‘Keeping Up with the Joneses’ Review: Jon Hamm and Zach Galifianakis Waste Their Time, and Ours

Inane spy spoof doesn’t deserve its cast (which also includes Gal Gadot and Isla Fisher) or its director (Greg Mottola)

Keeping Up with the Joneses

Bad movies often get made with the best of intentions, and promising source material can go south for any number of reasons, but “Keeping Up with the Joneses” is so staggeringly mediocre and bereft of ideas that it seems impossible to believe that Jon Hamm, Zach Galifianakis, Gal Gadot, Isla Fisher and director Greg Mottola (“Adventureland”) went to work every day feeling anything but a gnawing sense of time being wasted.

This black hole of a film is a waste of this talented crew’s time, yes, but it’s also a waste of the audience’s, offering no laughs, no ideas, no fresh perspectives, nothing. Cinematically speaking, this is a large bowl of clear, unflavored gelatin; there may be nothing in it that’s actually harmful, but consuming it is an empty experience that offers no pleasure and no nourishment.

Jeff (Galifianakis) and Karen Gaffney (Fisher) are Atlanta suburbanites in a rut; they’ve just packed the kids off to summer camp, but they haven’t figured out any fun or sexy ways to take advantage of the fact that they’ve got the house to themselves. Enter their new neighbors, the Joneses, an impossibly perfect pair of specimens: Tim (Hamm) is a travel writer with anecdotes of adventures from around the globe, while Natalie (Gadot, “Batman v Superman: Dawn of Justice”) blogs about gourmet cooking while raising money to support Sri Lankan orphans.

Jeff and Karen are immediately dazzled by these newcomers; for all his talk about interpersonal relations as a human resources worker, Jeff doesn’t seem to have a lot of friends, so he’s delighted to bond with Tim. Karen can’t help noticing that Tim seems a little nosy, and she starts doing some snooping herself, leading to the eventual discovery that the cul-de-sac’s new couple is actually a pair of spies with an interest in the aerospace company where Jeff works.
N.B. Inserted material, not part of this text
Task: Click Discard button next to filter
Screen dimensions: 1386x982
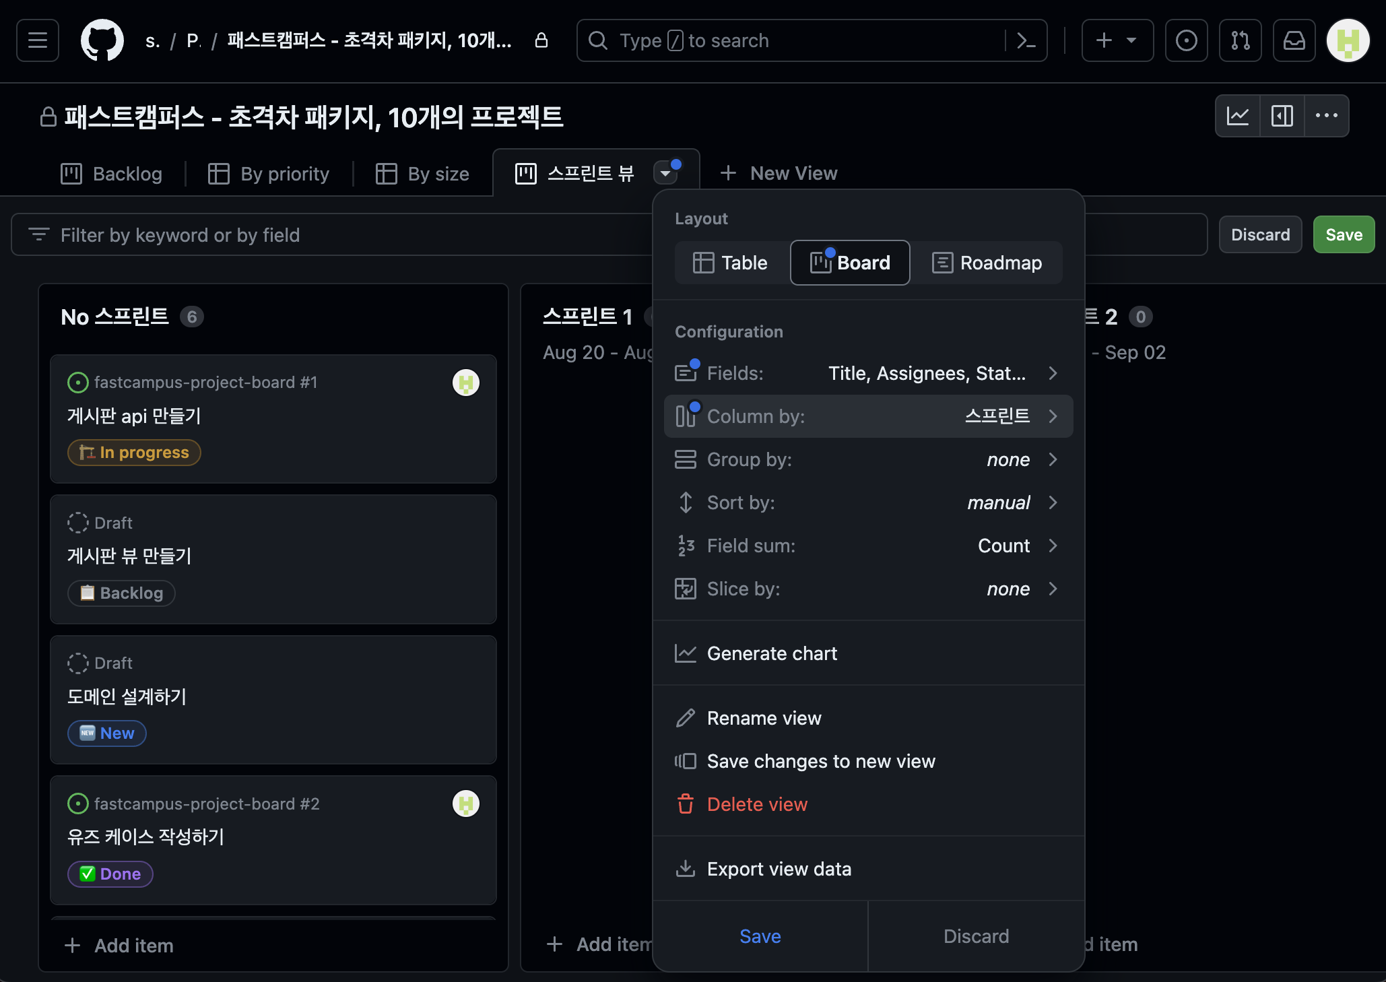Action: pos(1260,234)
Then come the car chases and the flying bullets and the exploding houses, and the sheer predictability of “Keeping Up with the Joneses” would be forgivable if it went even a little bit past the base expectations of a movie about the suburbs or spies. Or if it were ever, you know, funny. Instead, we get a film that thinks the word “urinal” is so hilarious that they trot it out every ten minutes, as well as a cloak-and-dagger plot so utterly by the numbers that viewers can follow it in their sleep, much like screenwriter Michael LeSieur (“You, Me and Dupree”) apparently did.

As an Atlanta native myself, I do enjoy any movie that finds an interesting use for the downtown skyline’s famous blue Polaris dome, but everything else in this tired farce looks and feels utterly generic, shot in bright sitcom lighting by Andrew Dunn (“Bridget Jones’s Baby”). The score by Jake Monaco (“Absolutely Fabulous: The Movie”) hits the basic spy-comedy notes, but it’s one of film’s few energetic ingredients.

The talented quartet of lead actors, for their part, demonstrate enough energy that you can’t accuse them of phoning it in, but not so much that they’re taking any extraordinary measures to revive this corpse. Even Galifianakis never turns his knob past 6 or so, which winds up being a smart move; him at 10, working with material this flaccid, would have been fairly unwatchable, and to call “Keeping Up with Joneses” unwatchable gives it too much credit. You can’t even be mad at something this disposable and negligible, just irritated.